BEGIN DATA IN THIS EXERCISE

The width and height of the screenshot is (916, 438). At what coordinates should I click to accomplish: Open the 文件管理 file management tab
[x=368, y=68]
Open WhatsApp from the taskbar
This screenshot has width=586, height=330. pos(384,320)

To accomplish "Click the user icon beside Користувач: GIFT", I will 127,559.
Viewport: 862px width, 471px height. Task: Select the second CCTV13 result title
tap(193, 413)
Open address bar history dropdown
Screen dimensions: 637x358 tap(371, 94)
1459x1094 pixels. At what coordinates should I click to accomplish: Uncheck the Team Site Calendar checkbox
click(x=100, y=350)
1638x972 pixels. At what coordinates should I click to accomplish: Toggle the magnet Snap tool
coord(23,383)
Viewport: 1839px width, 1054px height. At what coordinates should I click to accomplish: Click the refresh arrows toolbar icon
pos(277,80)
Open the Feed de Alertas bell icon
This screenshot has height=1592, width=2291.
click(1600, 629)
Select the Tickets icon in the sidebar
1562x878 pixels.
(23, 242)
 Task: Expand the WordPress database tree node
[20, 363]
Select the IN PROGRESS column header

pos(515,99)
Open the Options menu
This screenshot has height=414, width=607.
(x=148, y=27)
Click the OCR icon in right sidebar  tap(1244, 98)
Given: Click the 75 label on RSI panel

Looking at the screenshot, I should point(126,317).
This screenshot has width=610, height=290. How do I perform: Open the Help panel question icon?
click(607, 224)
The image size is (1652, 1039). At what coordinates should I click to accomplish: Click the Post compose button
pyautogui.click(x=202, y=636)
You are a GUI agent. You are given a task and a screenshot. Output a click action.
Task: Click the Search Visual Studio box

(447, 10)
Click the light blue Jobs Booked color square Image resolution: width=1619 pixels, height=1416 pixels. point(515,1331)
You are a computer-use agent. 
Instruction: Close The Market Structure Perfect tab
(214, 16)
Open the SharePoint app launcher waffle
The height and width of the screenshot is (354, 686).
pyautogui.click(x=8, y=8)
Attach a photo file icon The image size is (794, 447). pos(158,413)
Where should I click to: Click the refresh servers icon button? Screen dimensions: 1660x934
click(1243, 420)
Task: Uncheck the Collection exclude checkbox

END DATA IN THIS EXERCISE

YOUR GOAL: From the records above, extract exactly and only the lines that begin at the line with "This screenshot has width=610, height=290." and stop after the line with "Click the light".

SOLUTION:
This screenshot has width=610, height=290. How do I perform: Open the Help panel question icon?
click(607, 224)
The image size is (1652, 1039). At what coordinates should I click to accomplish: Click the Post compose button
pyautogui.click(x=202, y=636)
You are a GUI agent. You are given a task and a screenshot. Output a click action.
Task: Click the Search Visual Studio box

(447, 10)
Click the light blue Jobs Booked color square Image resolution: width=1619 pixels, height=1416 pixels. point(515,1331)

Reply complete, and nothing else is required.